* Dataset entries *

-*-*-

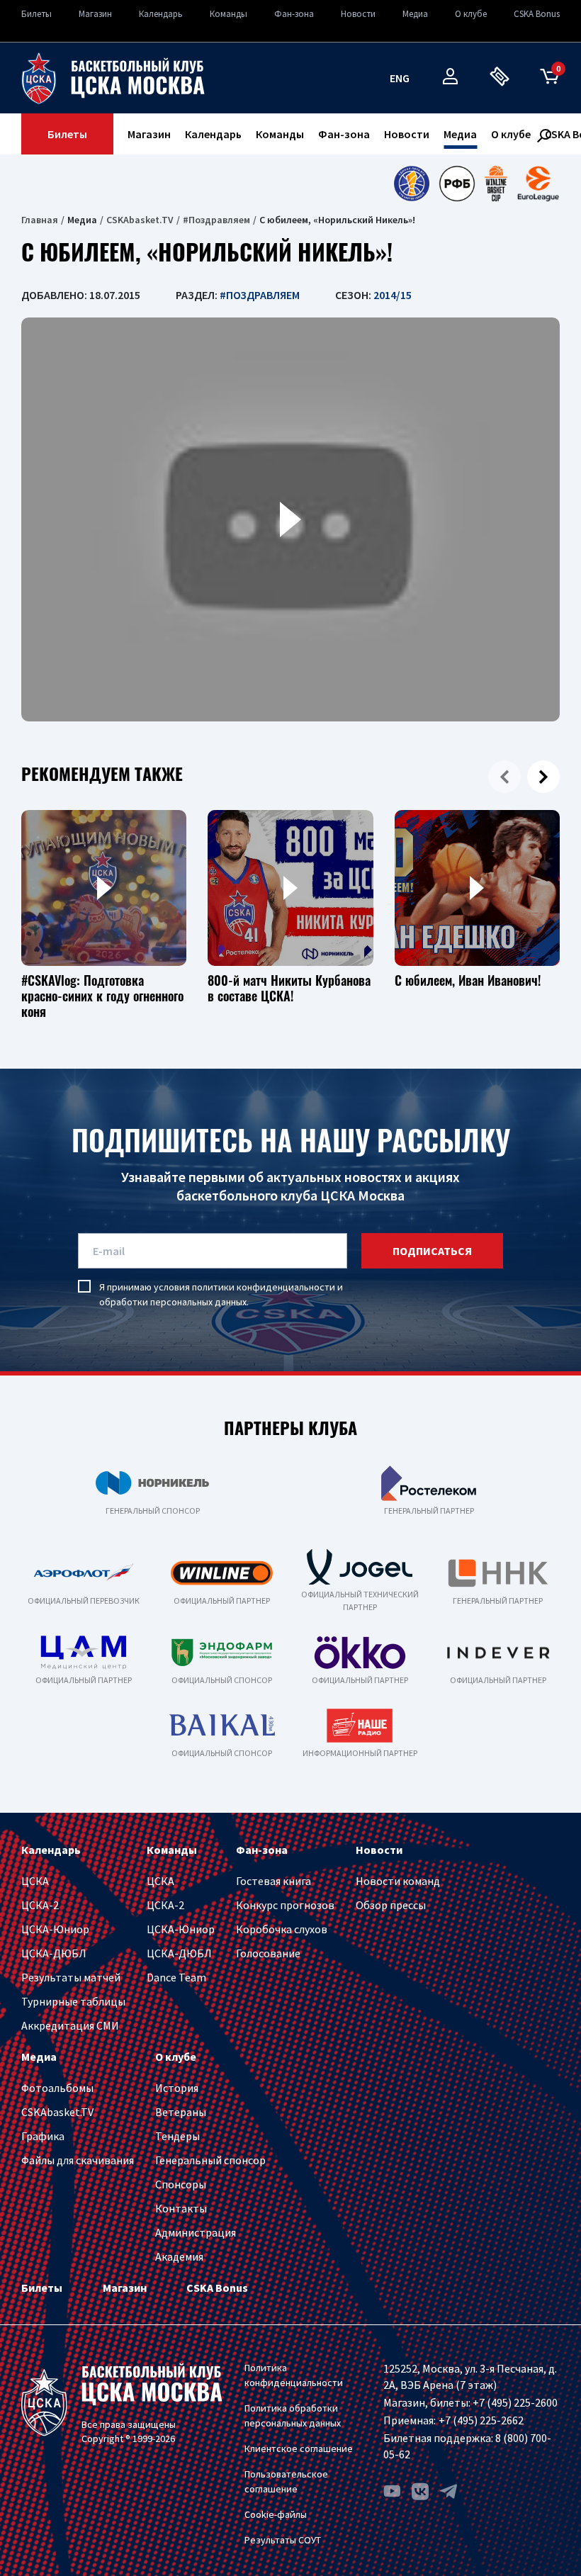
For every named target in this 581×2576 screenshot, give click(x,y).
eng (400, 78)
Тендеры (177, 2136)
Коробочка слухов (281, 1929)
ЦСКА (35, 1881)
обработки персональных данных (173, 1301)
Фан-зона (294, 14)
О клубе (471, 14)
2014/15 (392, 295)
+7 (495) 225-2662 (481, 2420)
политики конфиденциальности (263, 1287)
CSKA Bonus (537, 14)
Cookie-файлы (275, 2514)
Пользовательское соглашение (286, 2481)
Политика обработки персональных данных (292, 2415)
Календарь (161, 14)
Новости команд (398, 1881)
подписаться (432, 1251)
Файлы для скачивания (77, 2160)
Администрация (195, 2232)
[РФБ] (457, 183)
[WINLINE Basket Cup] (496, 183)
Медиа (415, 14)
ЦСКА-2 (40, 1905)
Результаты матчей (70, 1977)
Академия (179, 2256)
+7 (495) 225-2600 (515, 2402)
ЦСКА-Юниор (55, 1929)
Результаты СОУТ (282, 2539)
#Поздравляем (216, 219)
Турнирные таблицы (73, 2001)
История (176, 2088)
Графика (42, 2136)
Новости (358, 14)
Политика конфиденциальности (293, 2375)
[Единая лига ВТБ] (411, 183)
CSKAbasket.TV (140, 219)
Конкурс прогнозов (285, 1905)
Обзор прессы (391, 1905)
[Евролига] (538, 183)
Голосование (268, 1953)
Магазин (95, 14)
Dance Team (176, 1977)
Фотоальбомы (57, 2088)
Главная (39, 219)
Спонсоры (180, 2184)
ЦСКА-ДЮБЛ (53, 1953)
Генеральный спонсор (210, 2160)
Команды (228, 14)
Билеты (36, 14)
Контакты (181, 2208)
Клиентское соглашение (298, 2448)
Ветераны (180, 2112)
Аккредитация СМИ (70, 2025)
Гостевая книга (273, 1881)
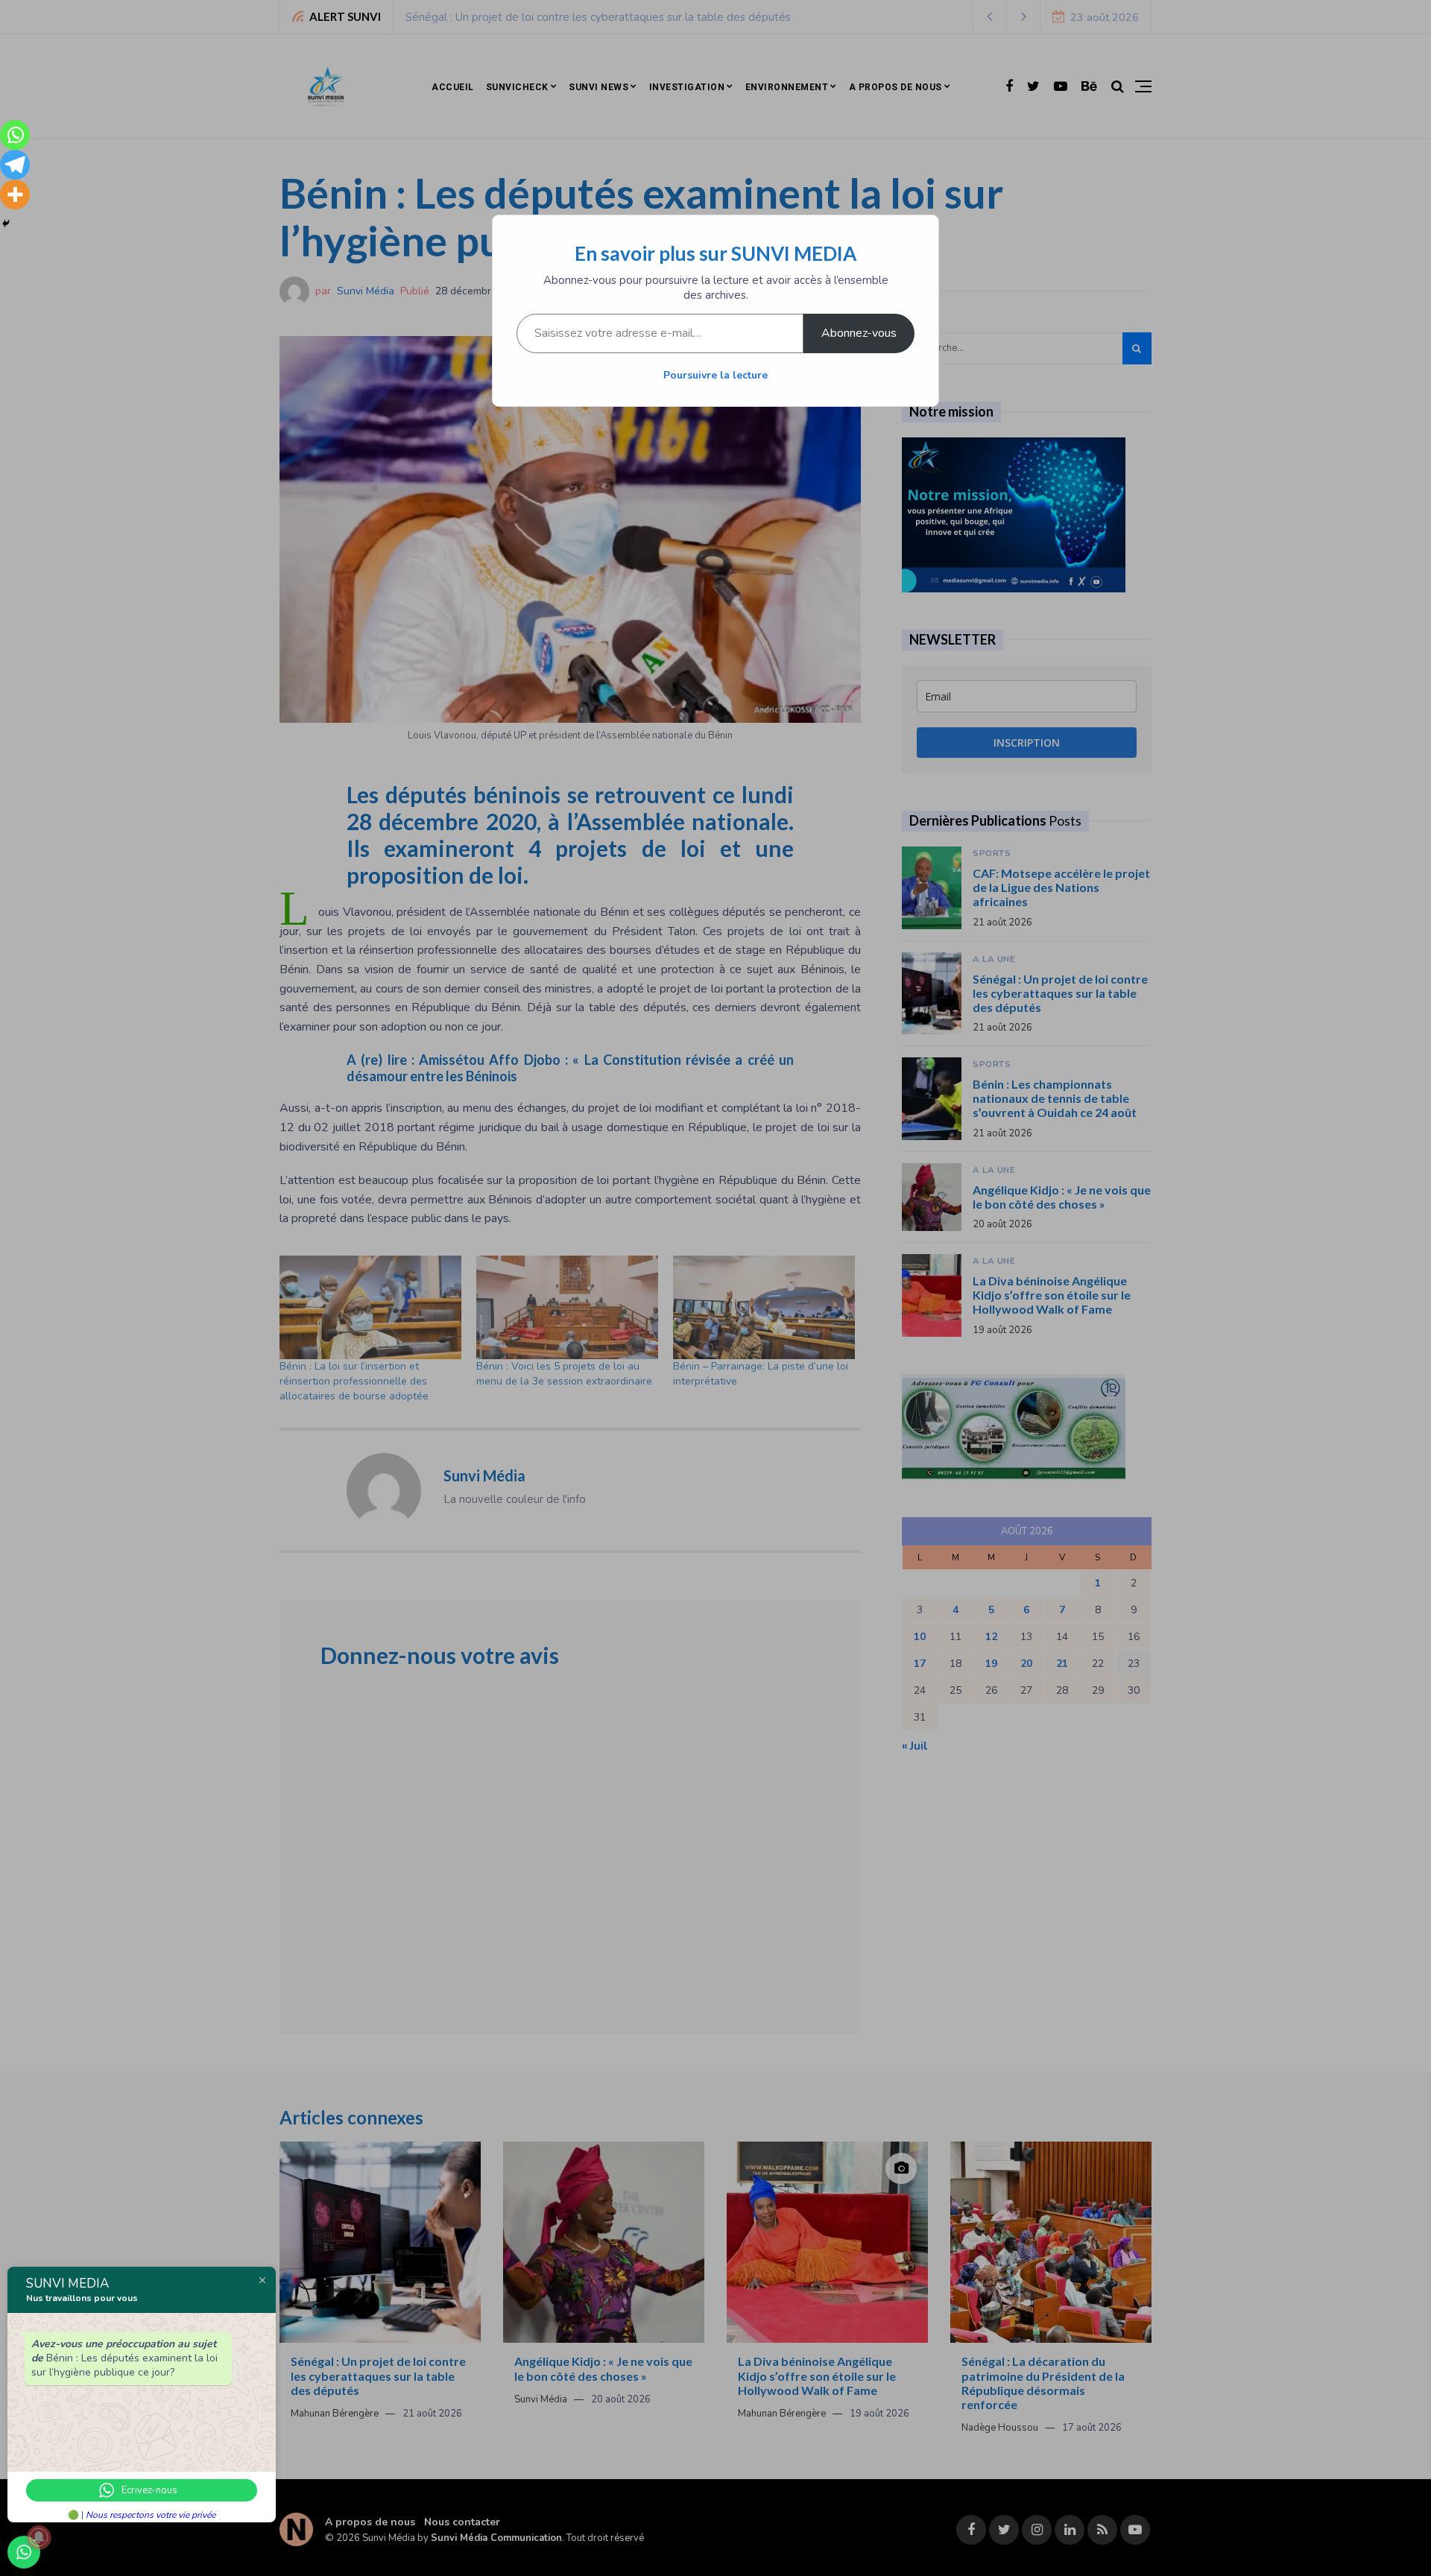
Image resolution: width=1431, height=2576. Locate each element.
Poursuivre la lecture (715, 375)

-*-*-

* PROBLEM STATEMENT *
Only the text of the records above is to be reproduced, exactly as given; the pictures are dropped.

* ANSWER *
For every named target in this 581×2576 screenshot, give click(x,y).
eng (400, 78)
Тендеры (177, 2136)
Коробочка слухов (281, 1929)
ЦСКА (35, 1881)
обработки персональных данных (173, 1301)
Фан-зона (294, 14)
О клубе (471, 14)
2014/15 (392, 295)
+7 (495) 225-2662 (481, 2420)
политики конфиденциальности (263, 1287)
CSKA Bonus (537, 14)
Cookie-файлы (275, 2514)
Пользовательское соглашение (286, 2481)
Политика обработки персональных данных (292, 2415)
Календарь (161, 14)
Новости команд (398, 1881)
подписаться (432, 1251)
Файлы для скачивания (77, 2160)
Администрация (195, 2232)
[РФБ] (457, 183)
[WINLINE Basket Cup] (496, 183)
Медиа (415, 14)
ЦСКА-2 (40, 1905)
Результаты матчей (70, 1977)
Академия (179, 2256)
+7 (495) 225-2600 (515, 2402)
ЦСКА-Юниор (55, 1929)
Результаты СОУТ (282, 2539)
#Поздравляем (216, 219)
Турнирные таблицы (73, 2001)
История (176, 2088)
Графика (42, 2136)
Новости (358, 14)
Политика конфиденциальности (293, 2375)
[Единая лига ВТБ] (411, 183)
CSKAbasket.TV (140, 219)
Конкурс прогнозов (285, 1905)
Обзор прессы (391, 1905)
[Евролига] (538, 183)
Голосование (268, 1953)
Магазин (95, 14)
Dance Team (176, 1977)
Фотоальбомы (57, 2088)
Главная (39, 219)
Спонсоры (180, 2184)
ЦСКА-ДЮБЛ (53, 1953)
Генеральный спонсор (210, 2160)
Команды (228, 14)
Билеты (36, 14)
Контакты (181, 2208)
Клиентское соглашение (298, 2448)
Ветераны (180, 2112)
Аккредитация СМИ (70, 2025)
Гостевая книга (273, 1881)
Image resolution: width=1431, height=2576. Locate each element.
Poursuivre la lecture (715, 375)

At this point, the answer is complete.